Detecting evidence of steganography in android apps through program analysis

Abstract

Steganography is gaining popularity in recent years due to its strength in covert communication and information hiding. Image steganography apps in particular, has been steadily growing thanks to the processing power of modern smartphones that makes steganography easy to use for regular users. Although steganography is not malicious by nature, it can be a dangerous tool when used for illicit purposes such as malware, industrial espionage, or terrorist communications. Therefore it is important for digital forensics practitioners to have tools that can detect real world steganography apps and the stego images produced by such apps. However, large gap exists between academic research and practical forensics applications as existing research in steganography and malware detection has not paid attention to real world steganography apps.

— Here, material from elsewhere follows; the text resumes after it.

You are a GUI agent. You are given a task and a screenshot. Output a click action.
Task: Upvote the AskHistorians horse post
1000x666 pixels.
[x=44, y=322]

In this work, we aim to fill the gap by studying real world Android stego apps and developing detection methods against them. Through a preliminary study, we find that it is feasible to reverse engineer real world stego apps and use the knowledge to improve existing stego detection methods. We conduct a large scale study on the existing Android stego apps available on Google Play Store, Github, and F-Droid repositories, and discover unique embedding characteristics and algorithms that are not seen in existing academic research. Using our stego app collection, we create the first mobile stego image benchmark database which greatly improves the effectiveness of existing machine learning steganalysis methods. We propose a signature-based stego image detection method which can be highly efficient and effective in utilizing the knowledge gained from reverse engineering Android stego apps. Lastly, we develop a behavior-based stego app detection framework that can effectively detect stego apps that implement common embedding algorithms.